● Required work
Copy all of the rows below word for word, changing nothing.

++++ Input rows

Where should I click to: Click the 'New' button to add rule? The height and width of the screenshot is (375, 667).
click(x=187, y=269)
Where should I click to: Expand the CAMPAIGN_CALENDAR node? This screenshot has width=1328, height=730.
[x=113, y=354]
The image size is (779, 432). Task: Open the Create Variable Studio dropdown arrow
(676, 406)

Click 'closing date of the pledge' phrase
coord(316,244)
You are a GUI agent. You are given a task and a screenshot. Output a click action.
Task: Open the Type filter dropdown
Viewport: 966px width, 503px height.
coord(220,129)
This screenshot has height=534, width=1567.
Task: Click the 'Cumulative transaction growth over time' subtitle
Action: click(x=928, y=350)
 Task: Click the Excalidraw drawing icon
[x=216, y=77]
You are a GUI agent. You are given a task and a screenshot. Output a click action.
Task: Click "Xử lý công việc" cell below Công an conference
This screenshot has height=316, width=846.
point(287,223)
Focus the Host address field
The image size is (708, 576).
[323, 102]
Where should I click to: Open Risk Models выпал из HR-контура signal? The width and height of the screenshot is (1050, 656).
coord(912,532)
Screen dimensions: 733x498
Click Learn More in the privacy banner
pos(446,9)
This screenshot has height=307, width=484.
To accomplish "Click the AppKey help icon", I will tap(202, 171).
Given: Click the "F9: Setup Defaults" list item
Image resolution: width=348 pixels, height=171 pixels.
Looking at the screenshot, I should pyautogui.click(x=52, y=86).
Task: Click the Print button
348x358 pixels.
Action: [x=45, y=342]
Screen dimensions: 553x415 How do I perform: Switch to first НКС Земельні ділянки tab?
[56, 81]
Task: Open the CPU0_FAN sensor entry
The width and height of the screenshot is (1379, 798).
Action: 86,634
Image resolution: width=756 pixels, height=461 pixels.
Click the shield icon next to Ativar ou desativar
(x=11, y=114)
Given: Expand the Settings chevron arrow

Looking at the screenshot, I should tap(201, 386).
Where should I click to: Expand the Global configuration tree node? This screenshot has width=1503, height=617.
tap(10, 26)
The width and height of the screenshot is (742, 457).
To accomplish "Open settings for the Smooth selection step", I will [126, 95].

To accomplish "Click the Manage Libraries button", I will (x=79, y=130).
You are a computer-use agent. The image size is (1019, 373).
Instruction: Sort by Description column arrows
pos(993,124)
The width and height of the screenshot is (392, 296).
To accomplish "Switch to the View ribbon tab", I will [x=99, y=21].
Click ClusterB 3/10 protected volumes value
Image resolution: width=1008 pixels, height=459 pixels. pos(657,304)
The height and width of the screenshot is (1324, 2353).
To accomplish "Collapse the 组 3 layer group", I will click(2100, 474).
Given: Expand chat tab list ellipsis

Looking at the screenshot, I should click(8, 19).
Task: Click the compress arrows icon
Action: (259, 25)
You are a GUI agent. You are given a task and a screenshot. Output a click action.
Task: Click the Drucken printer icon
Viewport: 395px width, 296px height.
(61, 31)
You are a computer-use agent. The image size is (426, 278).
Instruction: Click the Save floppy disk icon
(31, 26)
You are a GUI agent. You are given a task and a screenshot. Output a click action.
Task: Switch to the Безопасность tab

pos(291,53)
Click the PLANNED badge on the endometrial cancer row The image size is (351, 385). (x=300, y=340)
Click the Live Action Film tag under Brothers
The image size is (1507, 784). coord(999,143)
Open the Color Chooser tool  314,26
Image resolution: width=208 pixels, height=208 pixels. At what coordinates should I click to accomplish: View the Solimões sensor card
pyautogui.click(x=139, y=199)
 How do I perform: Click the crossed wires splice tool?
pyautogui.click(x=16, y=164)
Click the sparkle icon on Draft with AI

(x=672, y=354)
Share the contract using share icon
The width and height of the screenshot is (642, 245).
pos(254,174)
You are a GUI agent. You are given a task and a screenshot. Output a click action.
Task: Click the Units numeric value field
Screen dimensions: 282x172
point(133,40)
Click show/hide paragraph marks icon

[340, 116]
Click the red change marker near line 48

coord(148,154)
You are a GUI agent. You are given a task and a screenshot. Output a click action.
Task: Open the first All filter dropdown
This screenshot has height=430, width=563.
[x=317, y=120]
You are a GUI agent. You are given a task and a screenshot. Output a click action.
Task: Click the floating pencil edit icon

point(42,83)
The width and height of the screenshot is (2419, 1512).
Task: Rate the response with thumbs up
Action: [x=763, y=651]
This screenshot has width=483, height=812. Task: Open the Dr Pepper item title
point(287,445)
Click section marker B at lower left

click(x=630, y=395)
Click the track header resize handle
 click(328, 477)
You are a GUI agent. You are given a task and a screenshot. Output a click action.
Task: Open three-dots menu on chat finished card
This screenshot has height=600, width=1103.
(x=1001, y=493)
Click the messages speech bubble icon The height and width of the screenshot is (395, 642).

++++++++

● Solution to this problem
Where should I click to: Click the 'New' button to add rule? The height and width of the screenshot is (375, 667).
click(x=187, y=269)
Where should I click to: Expand the CAMPAIGN_CALENDAR node? This screenshot has width=1328, height=730.
[x=113, y=354]
The image size is (779, 432). Task: Open the Create Variable Studio dropdown arrow
(676, 406)

Click 'closing date of the pledge' phrase
coord(316,244)
You are a GUI agent. You are given a task and a screenshot. Output a click action.
Task: Open the Type filter dropdown
Viewport: 966px width, 503px height.
coord(220,129)
This screenshot has height=534, width=1567.
Task: Click the 'Cumulative transaction growth over time' subtitle
Action: click(x=928, y=350)
 Task: Click the Excalidraw drawing icon
[x=216, y=77]
You are a GUI agent. You are given a task and a screenshot. Output a click action.
Task: Click "Xử lý công việc" cell below Công an conference
This screenshot has height=316, width=846.
point(287,223)
Focus the Host address field
The image size is (708, 576).
[323, 102]
Where should I click to: Open Risk Models выпал из HR-контура signal? The width and height of the screenshot is (1050, 656).
coord(912,532)
Screen dimensions: 733x498
Click Learn More in the privacy banner
pos(446,9)
This screenshot has height=307, width=484.
To accomplish "Click the AppKey help icon", I will tap(202, 171).
Given: Click the "F9: Setup Defaults" list item
Image resolution: width=348 pixels, height=171 pixels.
Looking at the screenshot, I should pyautogui.click(x=52, y=86).
Task: Click the Print button
348x358 pixels.
Action: [x=45, y=342]
Screen dimensions: 553x415 How do I perform: Switch to first НКС Земельні ділянки tab?
[56, 81]
Task: Open the CPU0_FAN sensor entry
The width and height of the screenshot is (1379, 798).
Action: 86,634
Image resolution: width=756 pixels, height=461 pixels.
Click the shield icon next to Ativar ou desativar
(x=11, y=114)
Given: Expand the Settings chevron arrow

Looking at the screenshot, I should tap(201, 386).
Where should I click to: Expand the Global configuration tree node? This screenshot has width=1503, height=617.
tap(10, 26)
The width and height of the screenshot is (742, 457).
To accomplish "Open settings for the Smooth selection step", I will [126, 95].

To accomplish "Click the Manage Libraries button", I will (x=79, y=130).
You are a computer-use agent. The image size is (1019, 373).
Instruction: Sort by Description column arrows
pos(993,124)
The width and height of the screenshot is (392, 296).
To accomplish "Switch to the View ribbon tab", I will [x=99, y=21].
Click ClusterB 3/10 protected volumes value
Image resolution: width=1008 pixels, height=459 pixels. pos(657,304)
The height and width of the screenshot is (1324, 2353).
To accomplish "Collapse the 组 3 layer group", I will click(2100, 474).
Given: Expand chat tab list ellipsis

Looking at the screenshot, I should click(8, 19).
Task: Click the compress arrows icon
Action: (259, 25)
You are a GUI agent. You are given a task and a screenshot. Output a click action.
Task: Click the Drucken printer icon
Viewport: 395px width, 296px height.
(61, 31)
You are a computer-use agent. The image size is (426, 278).
Instruction: Click the Save floppy disk icon
(31, 26)
You are a GUI agent. You are given a task and a screenshot. Output a click action.
Task: Switch to the Безопасность tab

pos(291,53)
Click the PLANNED badge on the endometrial cancer row The image size is (351, 385). (x=300, y=340)
Click the Live Action Film tag under Brothers
The image size is (1507, 784). coord(999,143)
Open the Color Chooser tool  314,26
Image resolution: width=208 pixels, height=208 pixels. At what coordinates should I click to accomplish: View the Solimões sensor card
pyautogui.click(x=139, y=199)
 How do I perform: Click the crossed wires splice tool?
pyautogui.click(x=16, y=164)
Click the sparkle icon on Draft with AI

(x=672, y=354)
Share the contract using share icon
The width and height of the screenshot is (642, 245).
pos(254,174)
You are a GUI agent. You are given a task and a screenshot. Output a click action.
Task: Click the Units numeric value field
Screen dimensions: 282x172
point(133,40)
Click show/hide paragraph marks icon

[340, 116]
Click the red change marker near line 48

coord(148,154)
You are a GUI agent. You are given a task and a screenshot. Output a click action.
Task: Open the first All filter dropdown
This screenshot has height=430, width=563.
[x=317, y=120]
You are a GUI agent. You are given a task and a screenshot. Output a click action.
Task: Click the floating pencil edit icon

point(42,83)
The width and height of the screenshot is (2419, 1512).
Task: Rate the response with thumbs up
Action: [x=763, y=651]
This screenshot has width=483, height=812. Task: Open the Dr Pepper item title
point(287,445)
Click section marker B at lower left

click(x=630, y=395)
Click the track header resize handle
 click(328, 477)
You are a GUI agent. You are given a task and a screenshot. Output a click action.
Task: Open three-dots menu on chat finished card
This screenshot has height=600, width=1103.
(x=1001, y=493)
Click the messages speech bubble icon The height and width of the screenshot is (395, 642).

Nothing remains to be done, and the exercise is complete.